Dans le vallon d'Uriage, on les remarque à peine. Les terres reprises au sauvage par l'association foncière pastorale (AFP) libre des coteaux du Crêt (Vaulnaveys-le-Haut) se font discrètes. Seul l'œil expert distingue ici une pastille de prairies, là un passage entre les broussailles, plus loin une pâture plantée d'aubépine qu'arpente un petit troupeau de brebis. Ces terres fraîchement (re)conquises constituent pourtant une jolie petite victoire. Voire une belle démonstration de mobilisation collective.
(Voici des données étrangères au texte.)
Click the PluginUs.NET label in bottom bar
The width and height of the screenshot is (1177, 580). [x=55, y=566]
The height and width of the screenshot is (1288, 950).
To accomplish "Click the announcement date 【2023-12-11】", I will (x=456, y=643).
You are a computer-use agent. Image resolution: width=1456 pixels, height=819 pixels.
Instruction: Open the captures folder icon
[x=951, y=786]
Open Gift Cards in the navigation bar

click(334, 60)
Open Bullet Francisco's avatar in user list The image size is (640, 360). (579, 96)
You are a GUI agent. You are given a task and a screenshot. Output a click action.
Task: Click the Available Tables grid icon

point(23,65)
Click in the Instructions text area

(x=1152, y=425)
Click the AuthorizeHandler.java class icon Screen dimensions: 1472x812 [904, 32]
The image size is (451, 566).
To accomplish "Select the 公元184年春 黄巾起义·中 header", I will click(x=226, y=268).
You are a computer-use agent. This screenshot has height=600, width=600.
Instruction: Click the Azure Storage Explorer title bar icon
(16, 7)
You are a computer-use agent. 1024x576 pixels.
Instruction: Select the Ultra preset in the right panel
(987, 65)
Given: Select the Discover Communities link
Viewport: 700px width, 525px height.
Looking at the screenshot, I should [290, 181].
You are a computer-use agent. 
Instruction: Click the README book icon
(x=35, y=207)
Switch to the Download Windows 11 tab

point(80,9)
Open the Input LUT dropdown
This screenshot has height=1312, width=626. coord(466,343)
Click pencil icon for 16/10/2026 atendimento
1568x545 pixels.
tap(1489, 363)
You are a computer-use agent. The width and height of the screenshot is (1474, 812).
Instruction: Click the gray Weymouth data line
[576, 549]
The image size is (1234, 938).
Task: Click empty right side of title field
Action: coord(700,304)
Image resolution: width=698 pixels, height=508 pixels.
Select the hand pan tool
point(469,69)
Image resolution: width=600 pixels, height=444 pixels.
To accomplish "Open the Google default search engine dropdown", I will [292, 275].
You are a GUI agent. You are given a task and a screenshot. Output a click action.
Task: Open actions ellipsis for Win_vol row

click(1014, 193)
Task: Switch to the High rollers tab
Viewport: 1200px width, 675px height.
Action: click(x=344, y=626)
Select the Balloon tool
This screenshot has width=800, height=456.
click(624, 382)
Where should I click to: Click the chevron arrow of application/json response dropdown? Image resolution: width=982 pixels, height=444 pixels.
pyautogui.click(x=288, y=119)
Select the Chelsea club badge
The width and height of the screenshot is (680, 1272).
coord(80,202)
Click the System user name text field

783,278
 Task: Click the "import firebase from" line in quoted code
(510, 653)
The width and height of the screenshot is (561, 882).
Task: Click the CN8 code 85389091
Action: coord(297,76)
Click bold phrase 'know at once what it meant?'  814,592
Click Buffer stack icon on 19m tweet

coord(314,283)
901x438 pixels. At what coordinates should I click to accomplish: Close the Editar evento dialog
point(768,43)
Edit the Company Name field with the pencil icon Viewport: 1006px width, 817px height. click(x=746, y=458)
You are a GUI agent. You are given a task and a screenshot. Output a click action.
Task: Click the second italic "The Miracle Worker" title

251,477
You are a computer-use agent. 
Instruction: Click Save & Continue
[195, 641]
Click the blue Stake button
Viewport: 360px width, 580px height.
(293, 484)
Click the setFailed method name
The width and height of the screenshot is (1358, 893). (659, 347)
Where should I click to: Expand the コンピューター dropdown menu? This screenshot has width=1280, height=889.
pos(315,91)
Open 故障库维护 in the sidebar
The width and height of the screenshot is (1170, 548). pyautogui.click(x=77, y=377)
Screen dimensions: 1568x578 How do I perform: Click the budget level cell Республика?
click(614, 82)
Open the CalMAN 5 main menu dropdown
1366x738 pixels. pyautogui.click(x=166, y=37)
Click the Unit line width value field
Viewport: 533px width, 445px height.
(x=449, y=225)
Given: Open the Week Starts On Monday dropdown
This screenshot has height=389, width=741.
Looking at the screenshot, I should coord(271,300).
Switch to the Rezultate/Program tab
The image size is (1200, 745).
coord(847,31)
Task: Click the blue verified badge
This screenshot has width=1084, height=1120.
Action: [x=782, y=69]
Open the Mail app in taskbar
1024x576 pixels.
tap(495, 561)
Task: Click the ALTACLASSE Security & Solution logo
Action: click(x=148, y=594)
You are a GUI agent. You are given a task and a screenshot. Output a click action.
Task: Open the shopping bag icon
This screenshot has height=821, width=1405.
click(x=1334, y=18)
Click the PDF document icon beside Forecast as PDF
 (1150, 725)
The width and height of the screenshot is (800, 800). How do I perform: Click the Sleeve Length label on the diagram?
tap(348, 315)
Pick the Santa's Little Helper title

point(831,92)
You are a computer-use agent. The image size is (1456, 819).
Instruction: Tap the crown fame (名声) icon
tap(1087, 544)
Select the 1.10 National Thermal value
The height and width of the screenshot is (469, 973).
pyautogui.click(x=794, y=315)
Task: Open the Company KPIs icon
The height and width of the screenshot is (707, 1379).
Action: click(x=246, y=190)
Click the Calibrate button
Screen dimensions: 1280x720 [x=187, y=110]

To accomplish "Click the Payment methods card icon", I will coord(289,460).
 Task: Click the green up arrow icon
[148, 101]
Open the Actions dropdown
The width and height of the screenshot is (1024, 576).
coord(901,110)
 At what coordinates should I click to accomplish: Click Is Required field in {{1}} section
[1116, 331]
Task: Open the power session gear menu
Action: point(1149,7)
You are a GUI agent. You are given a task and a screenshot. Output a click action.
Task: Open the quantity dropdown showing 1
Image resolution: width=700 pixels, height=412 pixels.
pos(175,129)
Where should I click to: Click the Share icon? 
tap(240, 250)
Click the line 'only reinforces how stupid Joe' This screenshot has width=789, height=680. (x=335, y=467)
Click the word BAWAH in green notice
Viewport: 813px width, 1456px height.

L'histoire de Vaulnaveys ressemble à celle de toutes les petites communes rurales vivant dans l'ombre de grosses agglomérations : terres agricoles délaissées, colonisées par la forêt ou l'habitat pavillonnaire, coteaux en friche, épaississement des haies, embroussaillement, chemins qui disparaissent, paysages qui se ferment... Au tournant des années 2000, l'équipe municipale cherche à enrayer le processus. « Nous avions deux zones qui s'enfrichaient sur le coteau du Crêt et celui de Montbardier, raconte le maire, Jérôme Richard. Parallèlement, nous voulions défendre la nature et l'agriculture. Car, pour nous, préserver une activité agricole viable dans la commune permettait de concilier des enjeux paysagers, économiques, environnementaux et sociaux. Encore fallait-il trouver les espaces nécessaires. En 2004, nous avons lancé une réflexion sur la constitution d'une association foncière pastorale. Nous avons pris contact avec l'Adasea et organisé les premières réunions publiques. Il y avait plus de 187 propriétaires à mobiliser. Un vrai chemin de croix... »
Action collective
Dix ans plus tard, le résultat est là, modeste, mais exemplaire. Créée en 2007 avec l'aide de la région, l'AFP des coteaux du Crêt a fini par séduire 18 propriétaires. Elle ne représente qu'une petite part de l'espace agricole vaulnaviard (28 hectares sur 270), mais illustre de belle manière le pouvoir de l'action collective quand il s'agit de mettre en valeur des terrains, privés ou publics, depuis longtemps délaissés parce qu'impossible à mécaniser ou à valoriser de manière individuelle. En sept ans, d'importants chantiers de débroussaillage ont été entrepris, financés par la commune de Vaulnaveys, le pays du Grésivaudan, le CDRA Alpes sud-Isère et l'Europe (programme Leader). Aujourd'hui, des brebis broutent sur les pentes douces de Montgardier et, un peu plus haut, un apiculteur-trufficulteur a planté noisetiers et chênes en lieu et place des broussailles.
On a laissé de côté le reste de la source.